═══ Records supplied

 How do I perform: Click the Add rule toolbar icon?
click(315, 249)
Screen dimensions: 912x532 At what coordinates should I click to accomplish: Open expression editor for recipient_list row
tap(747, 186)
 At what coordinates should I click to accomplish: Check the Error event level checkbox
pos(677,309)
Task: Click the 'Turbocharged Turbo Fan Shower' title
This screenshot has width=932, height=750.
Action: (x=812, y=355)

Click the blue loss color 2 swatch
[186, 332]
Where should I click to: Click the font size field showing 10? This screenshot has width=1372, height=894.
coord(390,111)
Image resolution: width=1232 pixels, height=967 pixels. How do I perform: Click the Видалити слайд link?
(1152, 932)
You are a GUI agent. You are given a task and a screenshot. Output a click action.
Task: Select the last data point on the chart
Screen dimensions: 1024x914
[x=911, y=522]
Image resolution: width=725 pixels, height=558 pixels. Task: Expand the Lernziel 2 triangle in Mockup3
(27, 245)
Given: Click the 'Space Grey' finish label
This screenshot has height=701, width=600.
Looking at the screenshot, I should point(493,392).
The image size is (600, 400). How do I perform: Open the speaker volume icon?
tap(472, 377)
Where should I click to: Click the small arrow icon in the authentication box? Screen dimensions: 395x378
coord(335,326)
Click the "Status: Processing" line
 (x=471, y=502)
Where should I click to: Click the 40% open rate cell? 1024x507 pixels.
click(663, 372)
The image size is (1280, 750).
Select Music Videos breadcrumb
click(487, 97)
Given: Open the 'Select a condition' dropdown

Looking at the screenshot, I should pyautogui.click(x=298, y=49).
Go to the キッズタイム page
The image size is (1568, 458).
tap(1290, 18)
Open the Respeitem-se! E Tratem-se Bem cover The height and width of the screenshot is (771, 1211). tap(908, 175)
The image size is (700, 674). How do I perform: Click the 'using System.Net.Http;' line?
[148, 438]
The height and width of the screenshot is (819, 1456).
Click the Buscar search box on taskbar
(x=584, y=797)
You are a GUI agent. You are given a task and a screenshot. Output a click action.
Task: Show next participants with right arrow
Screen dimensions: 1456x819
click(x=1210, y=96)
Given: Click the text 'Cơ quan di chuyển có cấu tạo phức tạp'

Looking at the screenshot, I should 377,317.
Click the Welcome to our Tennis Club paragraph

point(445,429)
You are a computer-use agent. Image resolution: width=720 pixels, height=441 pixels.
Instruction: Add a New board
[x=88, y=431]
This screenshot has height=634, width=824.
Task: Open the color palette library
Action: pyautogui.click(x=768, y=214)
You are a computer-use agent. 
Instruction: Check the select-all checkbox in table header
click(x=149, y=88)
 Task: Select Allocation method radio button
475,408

══════

• Work required: The material is to be given again in full and without variation.

• Answer for this exercise:
 How do I perform: Click the Add rule toolbar icon?
click(315, 249)
Screen dimensions: 912x532 At what coordinates should I click to accomplish: Open expression editor for recipient_list row
tap(747, 186)
 At what coordinates should I click to accomplish: Check the Error event level checkbox
pos(677,309)
Task: Click the 'Turbocharged Turbo Fan Shower' title
This screenshot has width=932, height=750.
Action: (x=812, y=355)

Click the blue loss color 2 swatch
[186, 332]
Where should I click to: Click the font size field showing 10? This screenshot has width=1372, height=894.
coord(390,111)
Image resolution: width=1232 pixels, height=967 pixels. How do I perform: Click the Видалити слайд link?
(1152, 932)
You are a GUI agent. You are given a task and a screenshot. Output a click action.
Task: Select the last data point on the chart
Screen dimensions: 1024x914
[x=911, y=522]
Image resolution: width=725 pixels, height=558 pixels. Task: Expand the Lernziel 2 triangle in Mockup3
(27, 245)
Given: Click the 'Space Grey' finish label
This screenshot has height=701, width=600.
Looking at the screenshot, I should point(493,392).
The image size is (600, 400). How do I perform: Open the speaker volume icon?
tap(472, 377)
Where should I click to: Click the small arrow icon in the authentication box? Screen dimensions: 395x378
coord(335,326)
Click the "Status: Processing" line
 (x=471, y=502)
Where should I click to: Click the 40% open rate cell? 1024x507 pixels.
click(663, 372)
The image size is (1280, 750).
Select Music Videos breadcrumb
click(487, 97)
Given: Open the 'Select a condition' dropdown

Looking at the screenshot, I should pyautogui.click(x=298, y=49).
Go to the キッズタイム page
The image size is (1568, 458).
tap(1290, 18)
Open the Respeitem-se! E Tratem-se Bem cover The height and width of the screenshot is (771, 1211). tap(908, 175)
The image size is (700, 674). How do I perform: Click the 'using System.Net.Http;' line?
[148, 438]
The height and width of the screenshot is (819, 1456).
Click the Buscar search box on taskbar
(x=584, y=797)
You are a GUI agent. You are given a task and a screenshot. Output a click action.
Task: Show next participants with right arrow
Screen dimensions: 1456x819
click(x=1210, y=96)
Given: Click the text 'Cơ quan di chuyển có cấu tạo phức tạp'

Looking at the screenshot, I should 377,317.
Click the Welcome to our Tennis Club paragraph

point(445,429)
You are a computer-use agent. Image resolution: width=720 pixels, height=441 pixels.
Instruction: Add a New board
[x=88, y=431]
This screenshot has height=634, width=824.
Task: Open the color palette library
Action: pyautogui.click(x=768, y=214)
You are a computer-use agent. 
Instruction: Check the select-all checkbox in table header
click(x=149, y=88)
 Task: Select Allocation method radio button
475,408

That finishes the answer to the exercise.